ACTIONS TO TAKE:
(a) Translate this sentence from the June 2017 stock market outlook below into Spanish: "For July, S&P 500 has a 75% chance of closing higher with average gains of 2.2% for the past 5 years."
(b) Write the next part of the June 2017 stock market outlook below, picking up after its final sentence.

EXCERPT PROVIDED:
──────────
In this stock market outlook for June 2017, we will look at what the markets have done and what investors and traders should expect for the month of June. With all 3 major indexes breaking out into all time highs, what should we expect as we begin the month of June 2017?
The month of June has traditionally been a month that does not bring much gains. February, April, May, July, Oct and November for the past 5 years gave investors some of the biggest gains. So, we do not expect much from June which has a history of closing higher 60% of the time but with an average negative loss of 0.1% for the past 5 years. (Some years close higher but there may be a year or two it close very low which skew the data)
Having said that, seasonality is just there to aid us. With stocks breaking out of a long consolidation and making all time highs, we have to adjust with the flow and be flexible like a reed. That is what a good trader should be. Disciplined in taking setups but flexible to adapt and change in order to benefit the most from what the market tells us we should do.
First of all let us start of with the seasonality charts for the past 5 years.
Looking at the 5 years seasonality chart of the S&P 500 above, we can see that the index followed the script perfectly well with April and May recently closing higher than it opened. These kind of seasonality pattern is very important for traders and investors because when the market falls to a support during these months, a trader can take confidence that a bottoming pattern will follow through and the market will bounce back up to close higher than its open. That is what we experienced recently in May 2017.
What we have seen in the May drastic crash is quickly followed by an equally fast rebound that astounded many many market participants. But those who do seasonality analysis and support and resistance and also trend analysis will know that the general direction is still up.
From what the data above is telling us, June might not be a very good bull month for the S&P 500. With it closing higher 60% of the time with a small loss of 0.1%, this might not go down so well with investors. However, we need to look at it through the eyes of the indexes making all time highs. With no overhead resistance, there is a possibility that the market may continue to make strong gains.
Perhaps what might happen is a nice bull run 1-2 weeks and then a correction to support area closing near the opening price in June. Then, perhaps there might be a rebound and a move higher in July which seasonally is good for the S&P 500. For July, S&P 500 has a 75% chance of closing higher with average gains of 2.2% for the past 5 years.
This is just an educated guess but it is just too broad. Which is why we still need to do daily stock market analysis to determine the strength and health of the 3 major indices.
By studying the above 3 seasonality charts for SPX, Dow and Nasdaq Composite, we know that history has always been good to the stock market in the coming months of July, October and November. At least for the past 5 years. So as long as the stock market is in a strong weekly uptrend, I believe that they will most probably follow through and repeat history.
──────────
SUPPLIED MATERIAL:

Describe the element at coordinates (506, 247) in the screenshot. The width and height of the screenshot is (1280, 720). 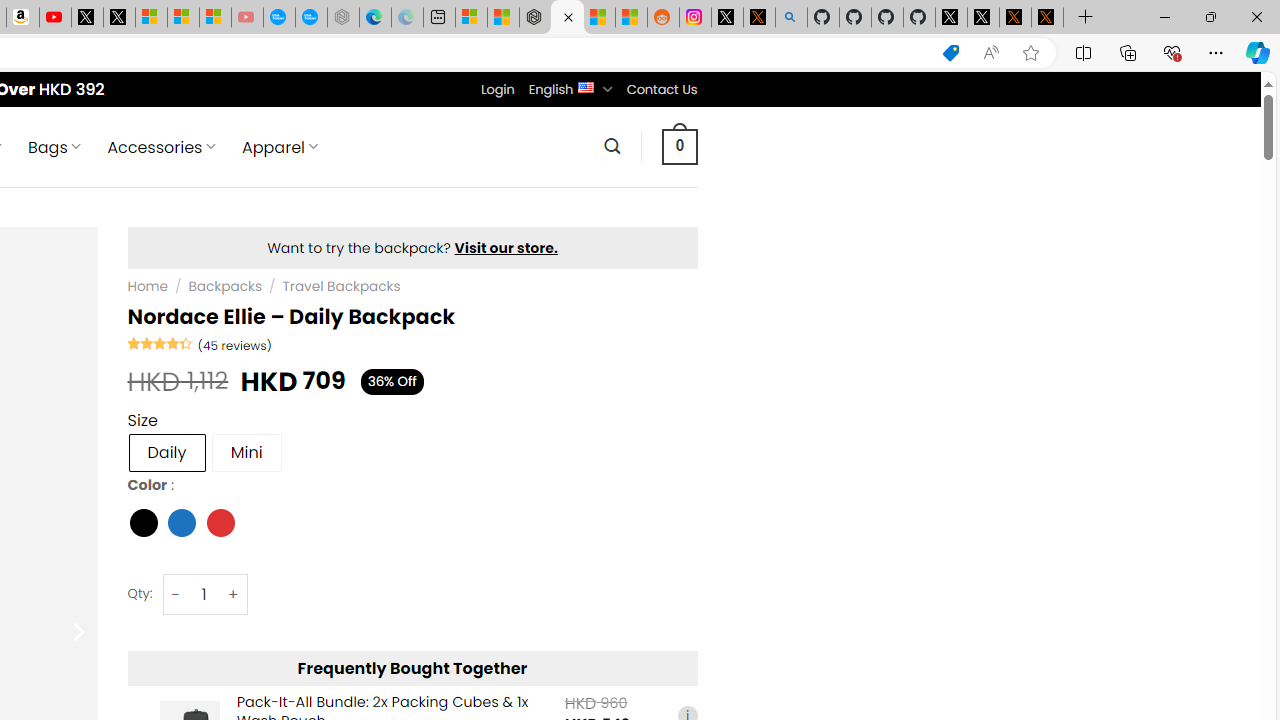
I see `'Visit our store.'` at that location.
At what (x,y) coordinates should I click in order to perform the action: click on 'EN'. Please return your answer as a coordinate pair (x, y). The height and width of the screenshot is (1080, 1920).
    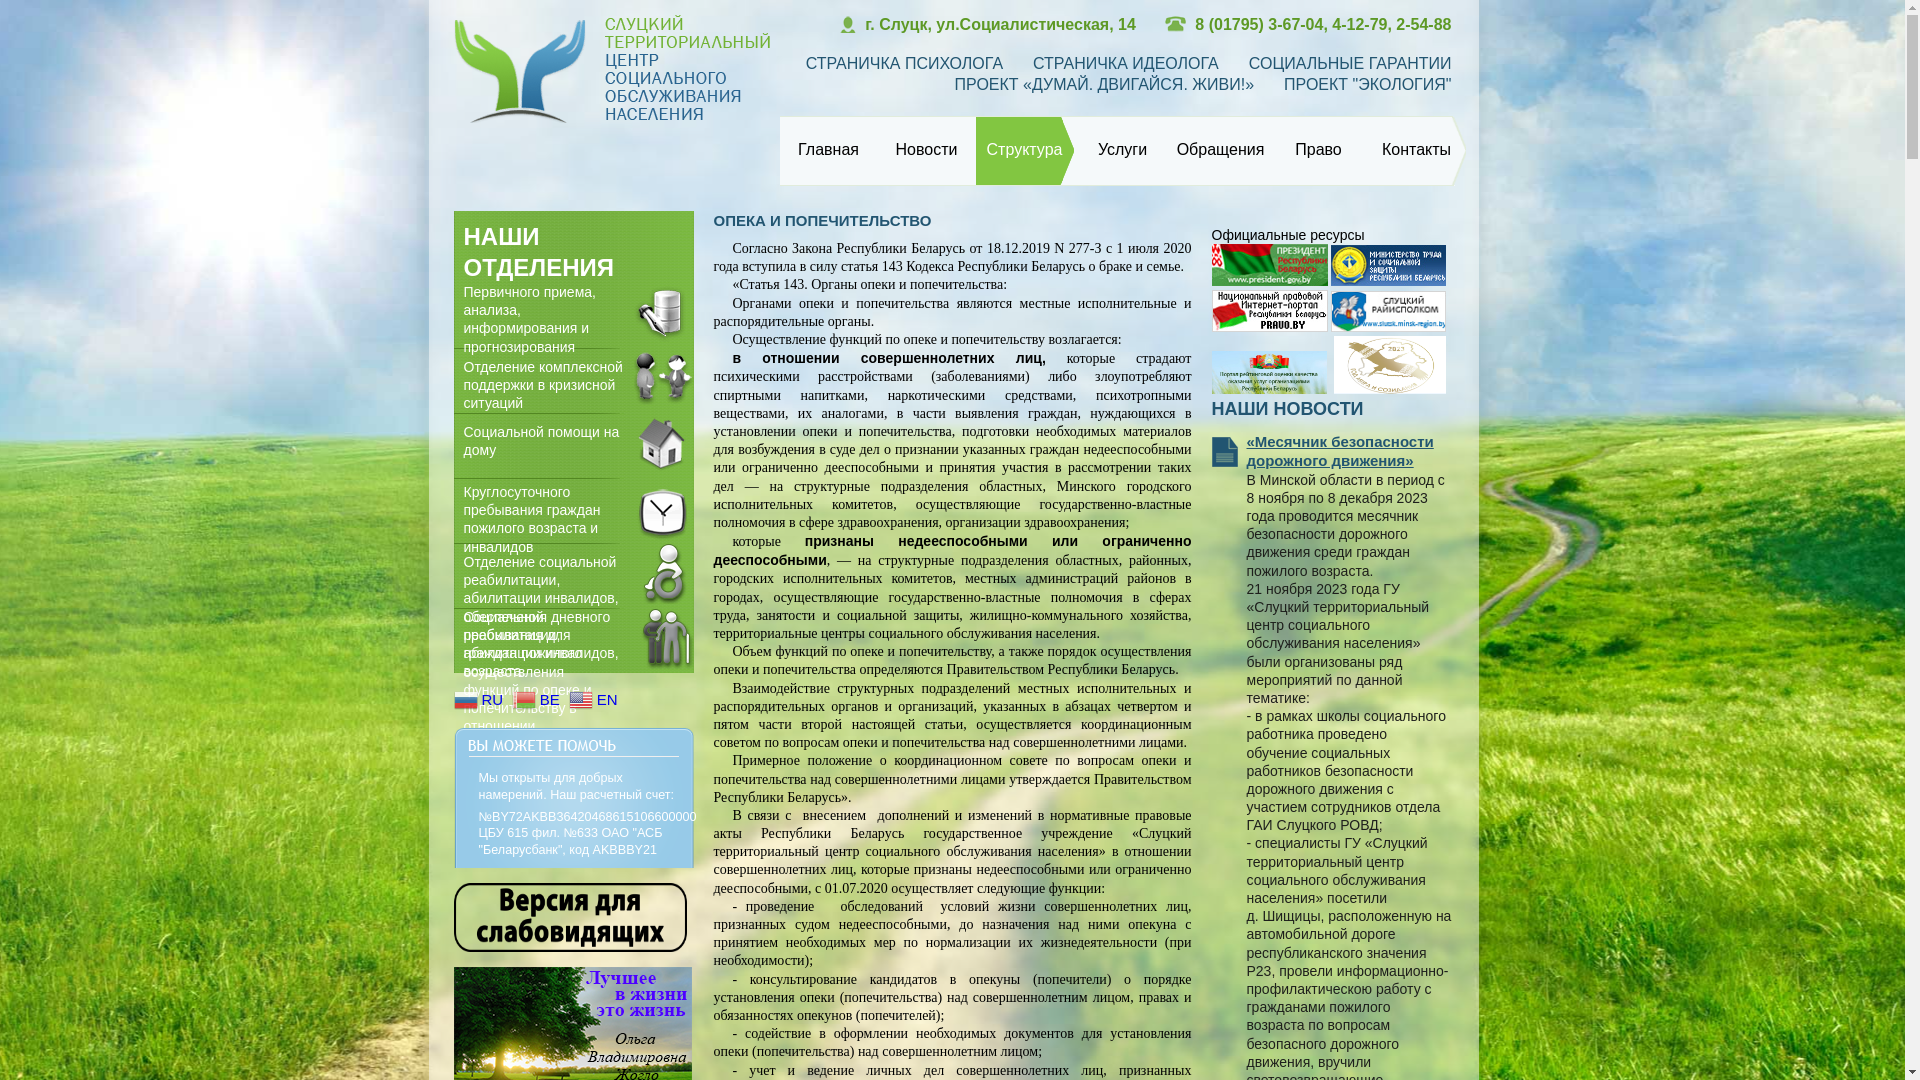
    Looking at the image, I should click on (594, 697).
──────────
EXERCISE RESPONSES:
(a) Para julio, el S&P 500 tiene un 75 % de probabilidad de cerrar al alza, con ganancias promedio del 2,2 % durante los últimos 5 años.

(b)
With that in mind, let us now look at what the charts of major indexes and other commodities are telling us. All of them are weekly charts except Apple and gold which I showed the daily charts. Since we are looking at a longer term picture and a monthly stock market outlook of the stock market, it makes sense to look at the weekly chart of these indices.
As you can see from the 3 charts of major indices of S&P 500 index, Dow Jones Industrial Average and the Nasdaq Composite index, they are all in a major weekly bullish uptrend. I'm a big believer in trend following. Sometimes a lot of smart people will try to do all kinds of analysis but over the years I have noticed that practitioners of trend following like Ed Seykota and many other great fund managers come out on top. 7 Reasons Why Trend Trading Beats All Other Trading Strategies
The basis of trend following is you follow the trend until it ends. So, since we are in a daily and weekly uptrend, we remain bullish until the charts tell us so. Therefore, our focus is still on longs.
Too many analysis and data crunching will usually cloud the mind. Sometimes its just futile to look at 100 different stock market indicators and economic indicators. You end up will analysis paralysis and in the stock market, the older you get, the simpler you want things to be. Simple is the best.
If you look at the charts carefully, you will notice that the S&P 500 and Nasdaq has already broken out of a weekly box decisively. They are now in a new frontier and higher highs are to be expected in the near future. The Dow is breaking out, not quite yet but we can say that it has overcome the previous intraday high and that is at least a good thing.
As long as the Dow stays above the 21000 in any correction, I am inclined to believe that all 3 indexes will move higher and higher. The weekly boxes that these indexes have overcome will now act as strong support areas.
While the major indexes may not move much, there will be tons of stocks that will be breaking out in many different time frames and the astute trader will learn to spot these kind of breakouts.
Looking at the globe or world as a whole, we want to use the MSCI ACWI index fund. It tracks about 2500 stocks all over the world. As you can see from the chart above, this index is in a weekly uptrend and things look healthy for the index. Therefore, world market participants should be bullish. Recently the index broke above a box and that is a very very good thing.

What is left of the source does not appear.